El dedo en la boca para callar los gritos de un gol puede ser tan extraño como llenar de elogios al que hace pocos días era muy criticado. Con Christian Cueva no hay medias tintas y Jaime Cordero explora las razones por las que el volante es el termómetro perfecto de nuestro juego pero también es el espejo de nuestras propias contradicciones.
Hay una profunda contradicción en el gesto de un deportista famoso –cualquier deportista famoso– que se aprovecha la celebración de un gol para pedirnos –reclamarnos, exigirnos– a todos que cerremos el pico: el gesto que eligió Christian Cueva para celebrar su gol ante Bolivia en el Estadio Nacional. De todas las celebraciones posibles eligió esa y por supuesto no fue improvisación; esas cosas no se improvisan, se rumian, se piensan mil veces en la previa, se entrenan mentalmente en el camino entre el hotel, el autobús y el vestuario. Como cuando el Chorri se puso su famoso polo rojo con la frase “Te amo Perú”, pero al revés. Así de premeditado. Así funciona la rabia contenida. Esa rabia que no se detiene a pensar en que te pueden sacar una amarilla tonta, y que tarde o temprano te vamos a pasar la factura por ello. Que no se detiene a pensar que, quieras o no quieras, siempre hablaremos de ti.

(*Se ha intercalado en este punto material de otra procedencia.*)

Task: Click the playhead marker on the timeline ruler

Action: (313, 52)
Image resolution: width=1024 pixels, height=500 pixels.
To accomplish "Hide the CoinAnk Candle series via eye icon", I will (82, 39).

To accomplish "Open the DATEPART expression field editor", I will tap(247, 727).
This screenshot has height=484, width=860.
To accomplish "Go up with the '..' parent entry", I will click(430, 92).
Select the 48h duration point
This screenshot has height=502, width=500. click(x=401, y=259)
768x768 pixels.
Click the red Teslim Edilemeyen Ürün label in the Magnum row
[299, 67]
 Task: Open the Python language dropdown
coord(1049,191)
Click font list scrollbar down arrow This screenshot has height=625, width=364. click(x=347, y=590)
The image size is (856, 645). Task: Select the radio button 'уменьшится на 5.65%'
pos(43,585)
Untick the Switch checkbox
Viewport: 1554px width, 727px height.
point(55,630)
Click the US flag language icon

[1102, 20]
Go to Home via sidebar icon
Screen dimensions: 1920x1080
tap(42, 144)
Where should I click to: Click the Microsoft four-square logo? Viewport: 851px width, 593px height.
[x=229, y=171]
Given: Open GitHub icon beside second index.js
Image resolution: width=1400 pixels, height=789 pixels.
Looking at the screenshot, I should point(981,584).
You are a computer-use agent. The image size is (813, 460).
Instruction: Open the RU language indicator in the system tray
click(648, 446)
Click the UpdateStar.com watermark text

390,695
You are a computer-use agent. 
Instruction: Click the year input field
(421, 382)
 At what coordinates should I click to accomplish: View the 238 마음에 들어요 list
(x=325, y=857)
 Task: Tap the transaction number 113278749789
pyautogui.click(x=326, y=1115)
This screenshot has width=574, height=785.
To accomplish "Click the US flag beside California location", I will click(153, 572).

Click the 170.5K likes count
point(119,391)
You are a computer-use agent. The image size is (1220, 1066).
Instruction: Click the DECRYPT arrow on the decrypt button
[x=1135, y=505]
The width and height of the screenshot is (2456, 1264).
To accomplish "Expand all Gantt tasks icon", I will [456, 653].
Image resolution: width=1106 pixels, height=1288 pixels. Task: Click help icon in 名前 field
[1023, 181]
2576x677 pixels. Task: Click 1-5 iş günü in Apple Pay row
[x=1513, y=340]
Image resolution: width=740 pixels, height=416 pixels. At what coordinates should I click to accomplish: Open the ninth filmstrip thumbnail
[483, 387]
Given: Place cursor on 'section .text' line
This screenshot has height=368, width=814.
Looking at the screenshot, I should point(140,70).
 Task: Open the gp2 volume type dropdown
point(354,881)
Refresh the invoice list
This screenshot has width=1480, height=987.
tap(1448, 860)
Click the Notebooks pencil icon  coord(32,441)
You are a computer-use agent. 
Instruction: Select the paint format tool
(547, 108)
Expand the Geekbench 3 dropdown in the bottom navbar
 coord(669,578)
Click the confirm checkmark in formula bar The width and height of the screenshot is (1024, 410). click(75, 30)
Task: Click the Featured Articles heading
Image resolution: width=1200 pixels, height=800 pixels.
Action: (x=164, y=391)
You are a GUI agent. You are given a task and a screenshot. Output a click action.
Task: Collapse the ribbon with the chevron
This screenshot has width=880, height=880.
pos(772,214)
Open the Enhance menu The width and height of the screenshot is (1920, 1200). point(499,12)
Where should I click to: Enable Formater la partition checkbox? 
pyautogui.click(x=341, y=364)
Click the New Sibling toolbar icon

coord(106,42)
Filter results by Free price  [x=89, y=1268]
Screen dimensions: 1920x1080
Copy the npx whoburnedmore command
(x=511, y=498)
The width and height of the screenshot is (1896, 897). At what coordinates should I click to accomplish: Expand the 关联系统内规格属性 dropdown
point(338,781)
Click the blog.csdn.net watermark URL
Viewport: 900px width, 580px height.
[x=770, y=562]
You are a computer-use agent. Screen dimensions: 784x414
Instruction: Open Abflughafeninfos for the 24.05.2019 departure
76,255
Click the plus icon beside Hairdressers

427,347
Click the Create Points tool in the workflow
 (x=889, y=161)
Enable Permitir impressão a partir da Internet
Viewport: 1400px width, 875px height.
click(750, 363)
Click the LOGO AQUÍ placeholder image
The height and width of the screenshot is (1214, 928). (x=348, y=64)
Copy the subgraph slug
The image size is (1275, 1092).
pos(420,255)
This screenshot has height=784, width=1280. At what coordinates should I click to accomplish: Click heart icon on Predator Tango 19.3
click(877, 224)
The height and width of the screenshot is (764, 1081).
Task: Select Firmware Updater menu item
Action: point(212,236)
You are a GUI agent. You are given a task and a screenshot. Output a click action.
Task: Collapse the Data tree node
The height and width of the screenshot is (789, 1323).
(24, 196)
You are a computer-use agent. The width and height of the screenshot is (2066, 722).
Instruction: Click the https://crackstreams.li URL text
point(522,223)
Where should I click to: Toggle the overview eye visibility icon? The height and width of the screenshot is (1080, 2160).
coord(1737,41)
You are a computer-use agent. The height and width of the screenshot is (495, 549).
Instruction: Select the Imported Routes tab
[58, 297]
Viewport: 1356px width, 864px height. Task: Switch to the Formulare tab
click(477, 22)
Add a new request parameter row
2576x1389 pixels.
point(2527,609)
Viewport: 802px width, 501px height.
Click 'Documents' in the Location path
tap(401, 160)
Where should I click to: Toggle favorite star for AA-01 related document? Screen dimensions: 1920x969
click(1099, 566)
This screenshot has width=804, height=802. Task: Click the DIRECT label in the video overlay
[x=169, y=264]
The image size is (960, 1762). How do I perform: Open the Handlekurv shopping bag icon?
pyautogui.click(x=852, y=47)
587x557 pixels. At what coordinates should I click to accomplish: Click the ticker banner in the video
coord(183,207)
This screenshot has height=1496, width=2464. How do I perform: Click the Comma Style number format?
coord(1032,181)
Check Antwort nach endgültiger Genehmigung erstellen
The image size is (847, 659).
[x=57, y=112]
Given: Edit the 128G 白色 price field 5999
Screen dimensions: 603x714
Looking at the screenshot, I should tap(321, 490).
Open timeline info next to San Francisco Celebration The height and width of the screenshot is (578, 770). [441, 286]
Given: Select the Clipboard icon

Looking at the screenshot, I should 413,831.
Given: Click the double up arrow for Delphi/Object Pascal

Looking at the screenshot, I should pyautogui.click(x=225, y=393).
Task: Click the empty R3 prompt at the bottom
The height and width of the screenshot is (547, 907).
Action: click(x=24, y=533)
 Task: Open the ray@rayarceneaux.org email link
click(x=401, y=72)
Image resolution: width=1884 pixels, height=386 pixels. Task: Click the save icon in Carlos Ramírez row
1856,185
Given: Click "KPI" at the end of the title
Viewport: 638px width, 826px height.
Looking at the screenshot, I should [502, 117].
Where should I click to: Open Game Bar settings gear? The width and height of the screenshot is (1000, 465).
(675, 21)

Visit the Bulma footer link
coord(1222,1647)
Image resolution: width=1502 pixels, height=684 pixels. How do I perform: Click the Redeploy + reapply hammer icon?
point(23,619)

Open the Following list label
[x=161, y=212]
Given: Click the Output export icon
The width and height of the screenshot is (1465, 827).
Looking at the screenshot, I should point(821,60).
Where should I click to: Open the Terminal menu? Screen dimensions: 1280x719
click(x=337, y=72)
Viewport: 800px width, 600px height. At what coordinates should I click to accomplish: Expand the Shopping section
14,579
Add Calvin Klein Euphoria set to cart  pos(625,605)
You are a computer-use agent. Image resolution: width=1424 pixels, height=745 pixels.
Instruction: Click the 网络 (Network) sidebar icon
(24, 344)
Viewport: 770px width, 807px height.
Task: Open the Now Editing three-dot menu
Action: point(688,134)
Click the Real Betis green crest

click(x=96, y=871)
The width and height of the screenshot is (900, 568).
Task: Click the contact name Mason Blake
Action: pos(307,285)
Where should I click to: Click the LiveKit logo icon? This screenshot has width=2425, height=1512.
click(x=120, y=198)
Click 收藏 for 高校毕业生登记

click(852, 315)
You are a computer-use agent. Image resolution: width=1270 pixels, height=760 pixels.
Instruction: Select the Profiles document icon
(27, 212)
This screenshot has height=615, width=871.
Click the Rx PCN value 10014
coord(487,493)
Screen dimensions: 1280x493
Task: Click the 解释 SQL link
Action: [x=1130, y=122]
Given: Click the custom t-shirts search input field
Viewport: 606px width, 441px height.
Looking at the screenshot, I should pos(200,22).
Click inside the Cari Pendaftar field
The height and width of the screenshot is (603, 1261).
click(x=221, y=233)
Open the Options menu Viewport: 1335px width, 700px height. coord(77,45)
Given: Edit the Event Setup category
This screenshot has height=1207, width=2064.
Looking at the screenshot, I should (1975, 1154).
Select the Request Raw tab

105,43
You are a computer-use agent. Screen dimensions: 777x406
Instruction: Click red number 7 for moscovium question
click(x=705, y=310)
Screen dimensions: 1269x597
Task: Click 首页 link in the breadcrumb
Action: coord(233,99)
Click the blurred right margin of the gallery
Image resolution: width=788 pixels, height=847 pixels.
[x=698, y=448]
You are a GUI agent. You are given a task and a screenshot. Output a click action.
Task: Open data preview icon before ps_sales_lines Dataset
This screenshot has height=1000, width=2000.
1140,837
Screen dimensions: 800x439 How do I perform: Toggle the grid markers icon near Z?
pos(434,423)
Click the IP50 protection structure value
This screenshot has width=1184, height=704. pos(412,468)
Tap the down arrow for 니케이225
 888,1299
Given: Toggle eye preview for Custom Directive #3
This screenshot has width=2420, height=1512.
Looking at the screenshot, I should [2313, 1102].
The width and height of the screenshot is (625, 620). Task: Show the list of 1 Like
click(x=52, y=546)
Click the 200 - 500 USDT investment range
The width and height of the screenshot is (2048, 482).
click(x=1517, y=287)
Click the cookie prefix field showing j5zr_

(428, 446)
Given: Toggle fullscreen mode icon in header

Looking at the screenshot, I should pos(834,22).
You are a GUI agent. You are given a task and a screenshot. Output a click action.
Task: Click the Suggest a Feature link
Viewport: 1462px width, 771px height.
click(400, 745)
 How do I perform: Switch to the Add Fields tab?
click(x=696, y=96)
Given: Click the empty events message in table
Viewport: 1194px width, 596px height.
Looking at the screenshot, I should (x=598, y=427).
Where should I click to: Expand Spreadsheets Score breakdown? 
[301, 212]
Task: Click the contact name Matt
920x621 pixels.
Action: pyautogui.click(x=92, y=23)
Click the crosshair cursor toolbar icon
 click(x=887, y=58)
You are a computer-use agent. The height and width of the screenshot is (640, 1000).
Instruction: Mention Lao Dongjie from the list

Pero decía que hay una contradicción. ¿Realmente quiere Cueva que nos callemos la boca? ¿Que no hablemos de él? Lo dudo. Los futbolistas emblemáticos viven de que hablemos de ellos y para nosotros Cueva es de esa estirpe. Lo que no quiere desde luego es que hablemos mal, pero eso sería ir contra la esencia de la pasión futbolística. Como cualquier pasión, la del hincha no entiende de templanzas, salta del amor desmedido al odio que embrutece sin pasos intermedios de ninguna clase. No entender eso es no entender un código básico de la relación entre la hinchada y sus ídolos. Hasta Messi lo sufre.
En resumidas cuentas, hablamos de Cueva porque no podemos evitarlo, hemos construido con él ‘ese tipo de relación’. No se trata solo de los históricos penales marrados o de aquel reciente lujo fallido en La Paz que lo convirtió en presunto responsable de una derrota. Es algo más grande. Hay algo que vale la pena analizar un poco más. Puestos en eso, encuentro por lo menos dos razones que pueden explicar nuestra fijación con él. La primera es que es un futbolista tremendamente influyente. Al margen del rival: si él juega bien, entonces Perú juega bien. Y lo opuesto es igualmente cierto; es difícil recordar una buena presentación peruana en la que Cueva tuviera un partido bajo. Desde un punto de vista estrictamente técnico, hay una correlación muy fuerte entre su estado de forma y los resultados de la selección. Y esto va más allá de su importante cuota de goles anotados y fallados.
La segunda razón es menos futbolística y más simbólica. No podemos dejar en paz a Cueva porque nos representa demasiado bien. Esa carrocería de dudoso atleticismo condensa todas las virtudes y defectos que caracterizan al fútbol peruano. Ahí están la pelota bien pegada al pie, la pausa, gambeta, la picardía y el alma de jugador de fulbito; junto con el espíritu disoluto, la intermitencia, la falta de regularidad y el dudoso apego por la disciplina. Para bien y para mal, Cueva juega como los peruanos todavía creemos que Perú debe jugar al fútbol. No podemos dejar de hablar de él porque reconocemos su importancia, pero sobre todo porque nos reconocemos en él. Que se vaya acostumbrando, si es que todavía no lo ha hecho. Por lo demás, ningún hincha peruano se molestará si la rompe más seguido y nos sigue cerrando el pico.
Estás diciendo que el peruano no quiere triunfar que se contenta con “la pelota bien pegada al pie, la pausa, gambeta, la picardía y el alma de jugador de fulbito ….” es algo así como que las uvas están verdes, como Pedro Picapiedra que gana la lotería pero pierde todo porque le gusta el llano. O solo estás hablando de fútbol?